Stevie ended up on six of the albums tracks, and the results are an amalgam of early 80s synth-pop and Albert King-style guitar licks baked by one of disco’s architects. If you’re familiar with his sound, Stevie’s presence is as obvious as a slap on the ass, but back in ’83, very few knew about the Dallas Wunderkid. While “Let’s Dance” effectively served as SRV’s coming out party to the greater world-at-large, it had the opposite effect on me, taking me instead into the world of alien superstars who may or may not have shagged Mick Jagger.

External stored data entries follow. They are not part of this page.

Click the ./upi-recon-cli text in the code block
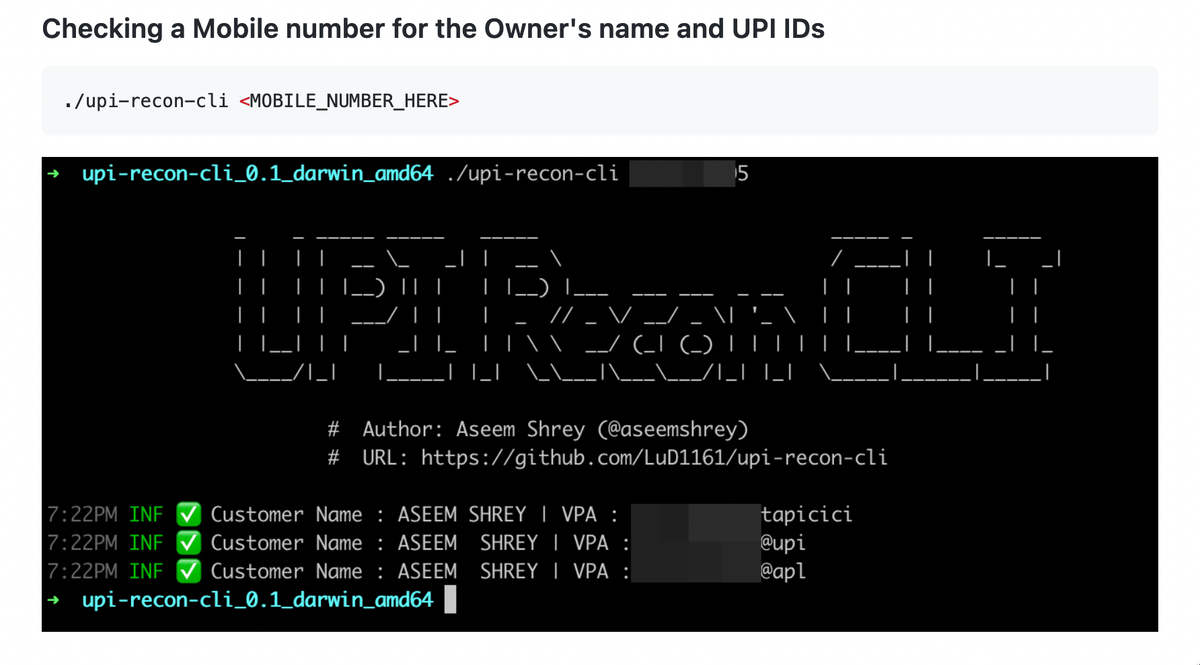 146,101
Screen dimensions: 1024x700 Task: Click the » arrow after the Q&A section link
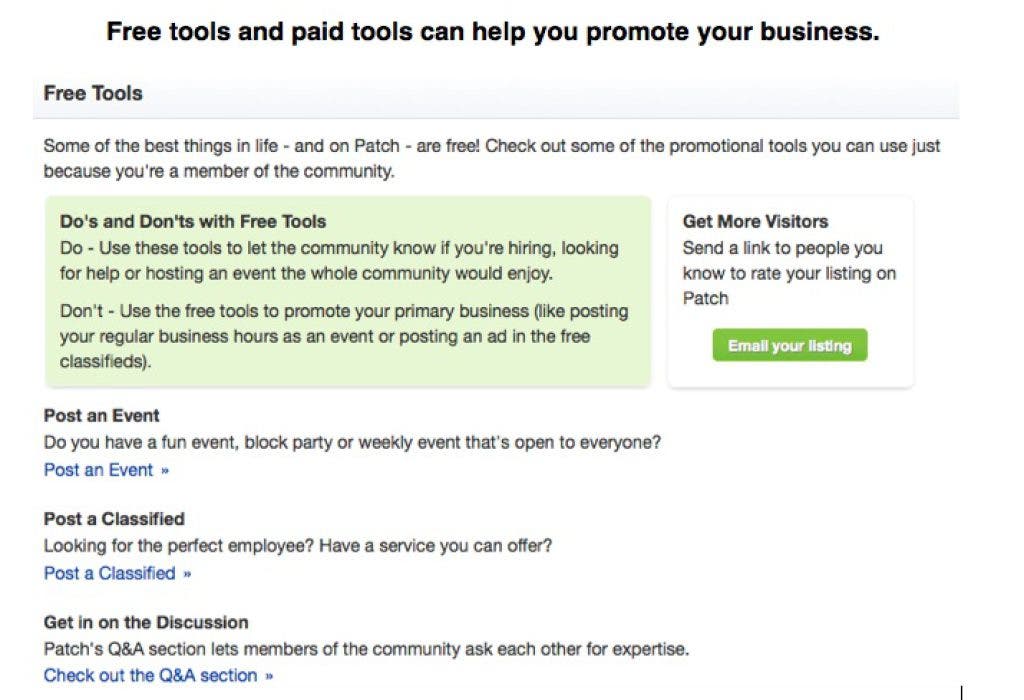pos(268,676)
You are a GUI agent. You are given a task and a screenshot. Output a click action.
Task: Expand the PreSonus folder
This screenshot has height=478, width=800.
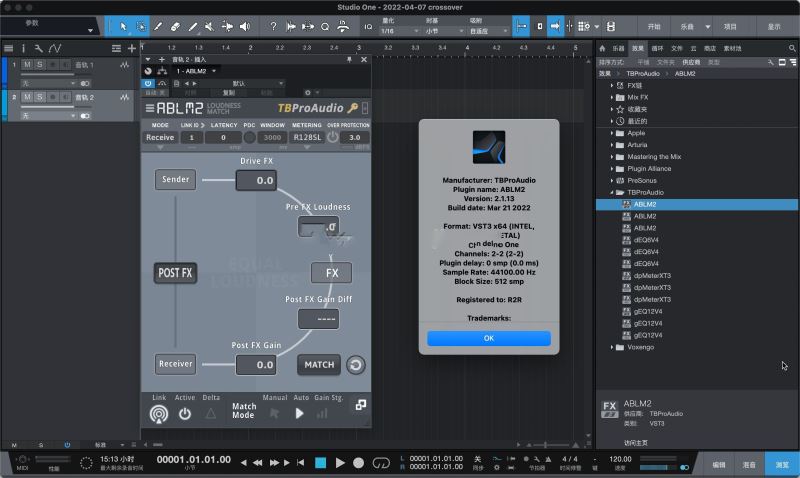611,180
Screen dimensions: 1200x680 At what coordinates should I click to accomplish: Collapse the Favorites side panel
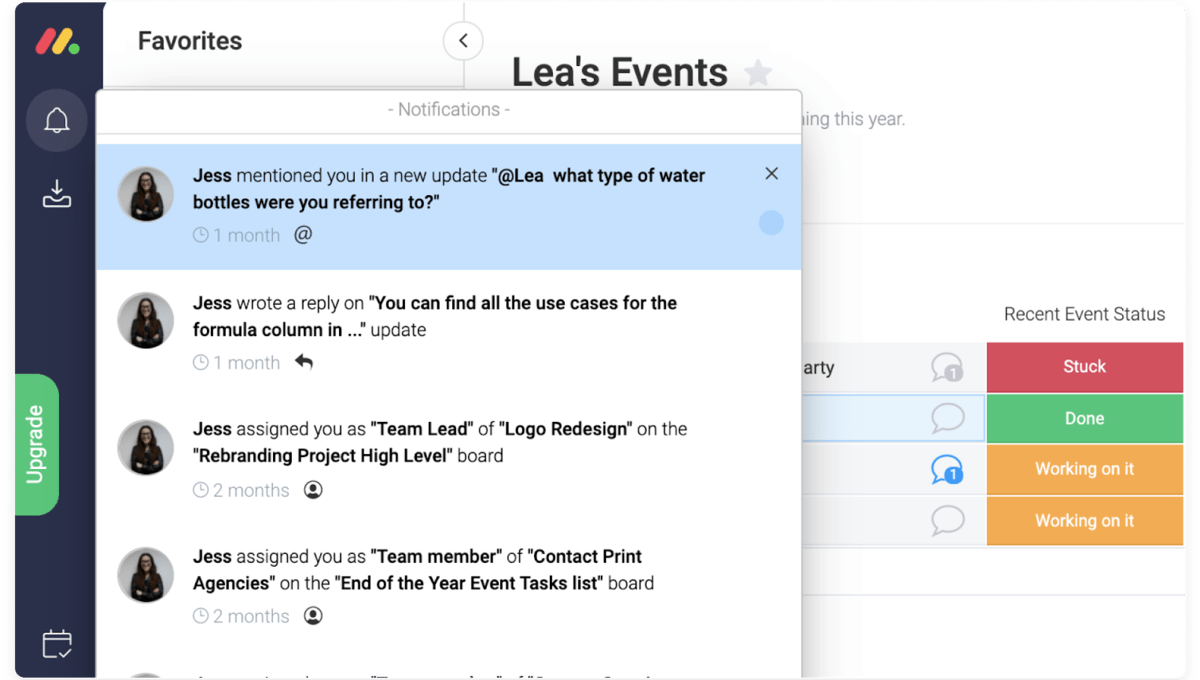click(463, 41)
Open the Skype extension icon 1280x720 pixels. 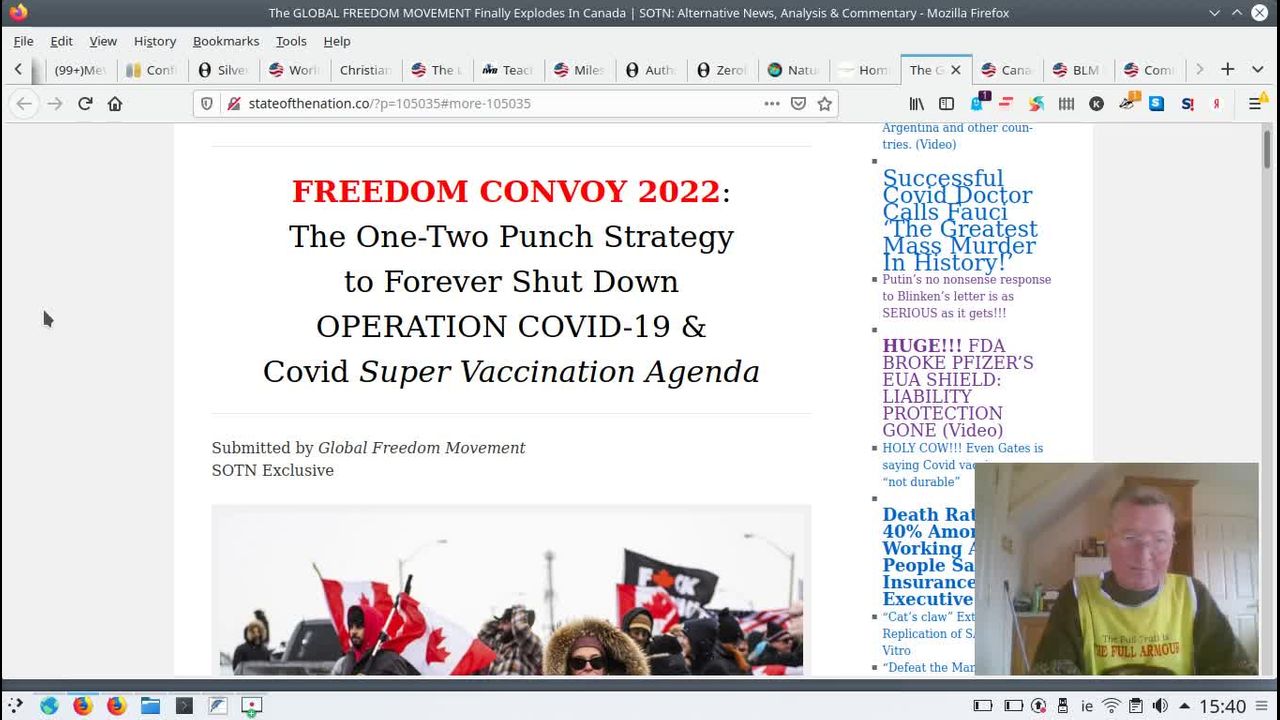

David Bowie will be missed for many things, and rightfully so. For some, it was the invention of Glam Rock. For others, it was an oversized cod piece in a Muppets movie. But for a kid who dug the blues, David Bowie was the guy who helped bring the underdog to the world stage. While Stevie Ray Vaughan would pass far too early in a helicopter accident just a short few years later, it’s reasonable to assume he may never have risen as high as he did without the ear and appreciation of David Bowie. That is reason enough to dance for all eternity.